Data on the sensitivity of isolated strains to antibiotics are given in table 1 and in figure 1. As seen in Figure 1, the average diameter of the zones of stunted growth strains Bacillus spp., which were isolated from the feces of patients with dysbiosis are smaller than the corresponding values for the strains isolated from healthy individuals. This difference is statistically significant for penicillin, oxacillin, gentamicin, amikacin, clindamycin and azithromicyn (table 1). This strongly suggests that non-pathogenic strains of Bacillus spp., which are part of the human GI tract microflora change their properties depending on the general condition of the colon microflora. Unlikely that all patients with colon dysbiosis have got it as a result of antibiotic treatment (medical histories, unfortunately, were not collected). Antibiotic resistance of the microorganisms of the GI tract develops not as a simple reaction to the antibiotic treatment. Rather, antibiotic resistance has wider significance for the survival of certain species in microbiome and can be a quality that contributes to the survival (under dysbac-teriosis condition) and vice versa — to be a kind of the burden that decreases the chances of survival of the species (under eubiotic condition).

Table 1

Sensitivity to antibiotics of the non-pathogenic strains of Bacillus spp., isolated from feces

 

Figure 1. Diameters of the growth retardation zones of the Bacillus spp. isolated of the faeces of healthy people and pacients with colon disbiosis

 

During microbiological studies of the tincture of Echinacea purpurea to determine compliance of this drug substance to the sanitary requirements were found that non-pathogenic strains of Bacillus spp. are a key component of its flora. This can be explained by the fact, that the tincture contains ethyl alcohol in its composition, which kills all asporogenous bacteria. According to our observations, when storing the drug substance in a plastic bottle at room temperature, the non-pathogenic strains of Bacillus spp. have been preserving the viability during 2.5 years at least. Starting from 16.02.2011, of the different batches of tincture Echinacea were isolated 14 strains of Bacillus spp. and their sensitivity to antibiotics was determined.

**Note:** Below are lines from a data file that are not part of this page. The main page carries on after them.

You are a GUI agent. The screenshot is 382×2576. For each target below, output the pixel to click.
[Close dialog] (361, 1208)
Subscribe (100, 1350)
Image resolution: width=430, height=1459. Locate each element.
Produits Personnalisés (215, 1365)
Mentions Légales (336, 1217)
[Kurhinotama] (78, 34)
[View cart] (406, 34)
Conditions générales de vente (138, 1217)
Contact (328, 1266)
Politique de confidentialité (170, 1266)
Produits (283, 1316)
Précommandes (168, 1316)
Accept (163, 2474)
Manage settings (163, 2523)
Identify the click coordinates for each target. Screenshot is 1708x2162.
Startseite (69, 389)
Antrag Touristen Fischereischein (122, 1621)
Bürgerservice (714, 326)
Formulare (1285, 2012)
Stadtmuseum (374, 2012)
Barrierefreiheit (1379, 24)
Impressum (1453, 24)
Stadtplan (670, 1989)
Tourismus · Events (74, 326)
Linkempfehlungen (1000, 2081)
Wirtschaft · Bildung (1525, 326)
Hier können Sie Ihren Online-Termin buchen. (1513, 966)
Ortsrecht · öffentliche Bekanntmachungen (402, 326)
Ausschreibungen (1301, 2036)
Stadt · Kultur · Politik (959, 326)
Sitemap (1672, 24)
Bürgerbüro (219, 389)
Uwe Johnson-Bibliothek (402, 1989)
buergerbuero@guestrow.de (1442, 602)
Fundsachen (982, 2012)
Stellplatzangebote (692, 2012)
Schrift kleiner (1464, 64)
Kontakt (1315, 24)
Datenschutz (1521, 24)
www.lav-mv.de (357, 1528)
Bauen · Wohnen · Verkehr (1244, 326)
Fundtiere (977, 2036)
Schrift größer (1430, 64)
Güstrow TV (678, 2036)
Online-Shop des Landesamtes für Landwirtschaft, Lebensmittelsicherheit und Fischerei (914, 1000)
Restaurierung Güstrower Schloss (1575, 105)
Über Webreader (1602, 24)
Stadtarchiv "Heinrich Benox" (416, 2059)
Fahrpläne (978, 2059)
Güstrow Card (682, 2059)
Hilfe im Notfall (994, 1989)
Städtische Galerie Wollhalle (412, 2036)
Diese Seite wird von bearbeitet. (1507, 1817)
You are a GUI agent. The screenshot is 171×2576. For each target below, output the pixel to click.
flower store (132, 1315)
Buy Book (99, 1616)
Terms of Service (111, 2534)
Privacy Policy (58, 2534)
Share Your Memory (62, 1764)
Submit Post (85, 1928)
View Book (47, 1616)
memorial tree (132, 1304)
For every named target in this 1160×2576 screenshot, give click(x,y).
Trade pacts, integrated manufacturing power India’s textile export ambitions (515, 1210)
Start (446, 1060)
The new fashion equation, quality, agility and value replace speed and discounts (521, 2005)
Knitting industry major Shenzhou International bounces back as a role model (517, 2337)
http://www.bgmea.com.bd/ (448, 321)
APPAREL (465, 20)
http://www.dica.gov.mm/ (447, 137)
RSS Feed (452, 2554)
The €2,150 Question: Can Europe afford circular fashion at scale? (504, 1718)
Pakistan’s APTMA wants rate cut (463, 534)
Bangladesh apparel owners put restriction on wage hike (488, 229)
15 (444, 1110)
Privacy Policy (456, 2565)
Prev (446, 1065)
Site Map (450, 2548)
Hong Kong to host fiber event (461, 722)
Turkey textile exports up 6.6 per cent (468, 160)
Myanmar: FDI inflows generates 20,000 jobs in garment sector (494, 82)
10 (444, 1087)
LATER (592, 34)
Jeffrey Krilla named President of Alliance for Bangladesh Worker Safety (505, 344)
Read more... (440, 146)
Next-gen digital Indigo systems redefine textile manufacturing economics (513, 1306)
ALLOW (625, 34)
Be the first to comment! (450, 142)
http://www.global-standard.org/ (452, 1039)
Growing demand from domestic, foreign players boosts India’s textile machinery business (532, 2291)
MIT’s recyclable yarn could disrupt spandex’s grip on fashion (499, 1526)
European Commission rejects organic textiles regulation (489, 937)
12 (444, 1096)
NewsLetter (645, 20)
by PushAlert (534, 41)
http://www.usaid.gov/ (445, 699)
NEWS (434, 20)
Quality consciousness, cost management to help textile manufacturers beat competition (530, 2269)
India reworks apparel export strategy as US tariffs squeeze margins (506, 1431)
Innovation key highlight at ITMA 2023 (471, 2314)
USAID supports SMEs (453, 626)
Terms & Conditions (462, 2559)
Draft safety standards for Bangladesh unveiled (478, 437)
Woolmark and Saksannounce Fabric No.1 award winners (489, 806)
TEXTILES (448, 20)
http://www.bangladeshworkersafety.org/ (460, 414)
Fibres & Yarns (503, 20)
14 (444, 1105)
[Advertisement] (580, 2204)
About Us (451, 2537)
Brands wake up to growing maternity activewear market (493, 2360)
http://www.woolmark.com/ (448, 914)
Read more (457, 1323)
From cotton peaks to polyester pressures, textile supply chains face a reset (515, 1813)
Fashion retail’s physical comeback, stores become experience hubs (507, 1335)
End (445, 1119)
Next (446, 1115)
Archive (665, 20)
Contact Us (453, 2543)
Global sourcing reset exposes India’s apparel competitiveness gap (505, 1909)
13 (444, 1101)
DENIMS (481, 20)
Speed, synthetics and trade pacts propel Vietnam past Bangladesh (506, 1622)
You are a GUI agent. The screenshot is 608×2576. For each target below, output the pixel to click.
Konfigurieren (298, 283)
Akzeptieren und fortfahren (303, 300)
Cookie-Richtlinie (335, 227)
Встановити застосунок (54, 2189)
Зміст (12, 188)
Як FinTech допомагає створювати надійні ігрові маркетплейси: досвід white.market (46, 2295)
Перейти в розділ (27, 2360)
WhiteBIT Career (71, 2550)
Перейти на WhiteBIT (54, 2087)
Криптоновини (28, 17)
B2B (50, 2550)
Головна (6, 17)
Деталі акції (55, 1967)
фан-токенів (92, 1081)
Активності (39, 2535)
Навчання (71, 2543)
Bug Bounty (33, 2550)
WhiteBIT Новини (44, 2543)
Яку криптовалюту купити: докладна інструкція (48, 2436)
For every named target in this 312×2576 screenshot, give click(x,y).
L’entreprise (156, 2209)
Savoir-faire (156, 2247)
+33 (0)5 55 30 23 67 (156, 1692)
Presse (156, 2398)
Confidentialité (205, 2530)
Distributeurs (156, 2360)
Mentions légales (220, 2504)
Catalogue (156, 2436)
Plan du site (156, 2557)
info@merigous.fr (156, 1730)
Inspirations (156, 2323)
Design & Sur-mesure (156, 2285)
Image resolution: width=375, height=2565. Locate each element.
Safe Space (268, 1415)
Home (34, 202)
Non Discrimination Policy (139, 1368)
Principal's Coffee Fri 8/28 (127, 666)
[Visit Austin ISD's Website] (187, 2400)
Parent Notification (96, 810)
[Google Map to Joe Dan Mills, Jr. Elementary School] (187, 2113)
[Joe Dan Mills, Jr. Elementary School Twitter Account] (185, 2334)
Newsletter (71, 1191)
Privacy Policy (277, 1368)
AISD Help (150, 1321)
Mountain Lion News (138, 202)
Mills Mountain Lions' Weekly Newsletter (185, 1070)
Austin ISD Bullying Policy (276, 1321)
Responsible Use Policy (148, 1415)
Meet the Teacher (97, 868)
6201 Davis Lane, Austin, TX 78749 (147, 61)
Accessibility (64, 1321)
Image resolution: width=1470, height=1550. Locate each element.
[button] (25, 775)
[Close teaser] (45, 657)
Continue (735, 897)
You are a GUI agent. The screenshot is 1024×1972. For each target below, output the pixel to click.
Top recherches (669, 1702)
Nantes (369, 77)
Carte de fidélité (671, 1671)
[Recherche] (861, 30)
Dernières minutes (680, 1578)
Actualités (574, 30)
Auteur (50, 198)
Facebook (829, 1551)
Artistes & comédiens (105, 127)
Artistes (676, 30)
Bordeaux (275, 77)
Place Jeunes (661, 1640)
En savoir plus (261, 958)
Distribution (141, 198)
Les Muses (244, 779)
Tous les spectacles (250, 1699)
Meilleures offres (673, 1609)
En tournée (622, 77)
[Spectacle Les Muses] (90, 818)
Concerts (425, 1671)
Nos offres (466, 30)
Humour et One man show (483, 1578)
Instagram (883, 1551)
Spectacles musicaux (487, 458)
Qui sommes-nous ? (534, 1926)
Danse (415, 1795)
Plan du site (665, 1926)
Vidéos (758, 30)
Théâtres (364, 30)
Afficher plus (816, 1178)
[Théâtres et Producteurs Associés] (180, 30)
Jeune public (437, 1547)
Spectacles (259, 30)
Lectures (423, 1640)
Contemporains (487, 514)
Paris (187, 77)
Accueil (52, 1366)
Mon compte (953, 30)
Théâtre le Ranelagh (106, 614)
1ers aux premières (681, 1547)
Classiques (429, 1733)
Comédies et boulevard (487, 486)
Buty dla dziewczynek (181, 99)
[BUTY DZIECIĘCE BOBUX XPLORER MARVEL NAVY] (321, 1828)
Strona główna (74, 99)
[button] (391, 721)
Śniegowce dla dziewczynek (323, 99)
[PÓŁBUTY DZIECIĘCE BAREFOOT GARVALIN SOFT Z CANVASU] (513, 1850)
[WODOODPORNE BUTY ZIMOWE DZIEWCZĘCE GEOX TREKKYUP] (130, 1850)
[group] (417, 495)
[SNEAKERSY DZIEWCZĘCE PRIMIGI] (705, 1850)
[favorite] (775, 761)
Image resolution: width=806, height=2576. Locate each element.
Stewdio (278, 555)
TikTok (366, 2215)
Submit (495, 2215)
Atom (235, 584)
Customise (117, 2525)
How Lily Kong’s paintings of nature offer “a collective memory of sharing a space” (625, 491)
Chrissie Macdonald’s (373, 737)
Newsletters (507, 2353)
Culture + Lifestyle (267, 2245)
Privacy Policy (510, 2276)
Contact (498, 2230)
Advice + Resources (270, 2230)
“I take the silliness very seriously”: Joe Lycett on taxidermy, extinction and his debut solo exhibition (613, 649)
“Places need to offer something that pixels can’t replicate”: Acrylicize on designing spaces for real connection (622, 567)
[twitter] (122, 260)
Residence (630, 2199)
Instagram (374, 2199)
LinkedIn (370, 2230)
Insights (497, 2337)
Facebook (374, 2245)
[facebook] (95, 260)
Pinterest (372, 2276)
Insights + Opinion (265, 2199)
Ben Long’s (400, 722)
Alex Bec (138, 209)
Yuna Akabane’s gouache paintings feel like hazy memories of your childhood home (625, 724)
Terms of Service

2. Antibiotic resistance of the non-pathogenic Bacillus spp., isolated from pharmaceutical substances and food.

As shown in Figure 2, the average value of the diameters of zones of growth retardation of the strains isolated from tincture Echinacea almost indistinguishable from the corresponding values for the strains isolated from humans with eubiosis of the colon. It should be noted that spores Bacillus spp. could get into tincture Echinacea with plant material that has been used for the preparation of the drug substance. In turn, the bacteria got into the plant from the soil, which is the natural environment for them. It can be assumed that susceptibility to the antibiotics of the non-pathogenic strains Bacillus spp. isolated from Echinacea tincture is just optimal for the existence of these bacteria in the environment. The fact that the antibiotic susceptibility bacteria, isolated from the feces of people with eubiotic microflora of the colon does not differ of the susceptibility of the soil strains may indicates on the equal suitability both habitats for Bacillus spp.

 

Figure 2. Diameters of the growth retardation zones of the Bacillus spp. isolated of the tincture Echinacea and food.

 

Non-pathogenic strains of Bacillus spp. are quite often isolated of the foods of plant origin, including the spices, flour semis, and more. In result of investigation antibiotic susceptibility of the strains isolated from products produced in the EU was revealed that it is close to the sensitivity of strains isolated of tincture Echinacea (figure 3). In the same time, strains isolated from products of Ukrainian origin had a sensitivity similar to strains isolated from feces of patients with colon dysbiosis (figure 4). It should be noted that all of the products, of which Bacillus spp. were isolated, meet sanitary requirements for microbiological parameters. This is a sufficient evidence, that the bacteria isolated of the food products of Ukrainian origin, did not originate of the GI tract of the patients with colon dysbiosis. It can be assumed that the change in antibiotic susceptibility of the Bacillus spp. isolated of the products of Ukrainian origin depends on changes in their natural microbiome — soil. Soil microflora is one of the most complex. The question of what is the norm for soil microflora, and what is abnormal for this microbiota was studied not enough. One of the biggest problems of the agriculture is the growing soil contamination by fungi — plant parasites. It is well known that fungi are capable of producing antibiotic substances. Then for survival in this microbiocenosis bacteria must possess antibiotic resistance. It is possible that antibiotic resistance of the non-pathogenic strains of Bacillus spp. may be an indicator of changes of soil microflora — namely, to point out the excessive multiplication of microscopic fungi. A difference in antibiotic susceptibility of strains isolated from foods of various origins reflects the general state of farming in the country of manufacture.

 

Figure 3. Diameters of the growth retardation zones of the Bacillus spp. isolated of the tincture Echinacea and food products of different origin.

 

Figure 4. 4 Diameters of the growth retardation zones of the Bacillus spp. isolated of the faeces of patients with colon dysbiosis and of the Ukrainian food products.

 

In summary, the findings lead to the conclusion that antibiotic resistance of non-pathogenic strains of the genus Bacillus not directly linked to the spread of antibiotic resistance among causative agents of the infectious diseases of humans. This is due to the fact that antibiotic resistance in these bacteria evolving in response to changes in micro-environment and possibly associated with other qualities that are necessary for survival in adverse conditions. Antibiotic resistance may serve as a marker of general condition of microbiocenosis of the human GI tract and soils.

 

Conclusions

 

1. Antibiotic resistance of the non-pathogenic strains Bacillus spp. of the human GI tract is defined by a total state of this microbiome.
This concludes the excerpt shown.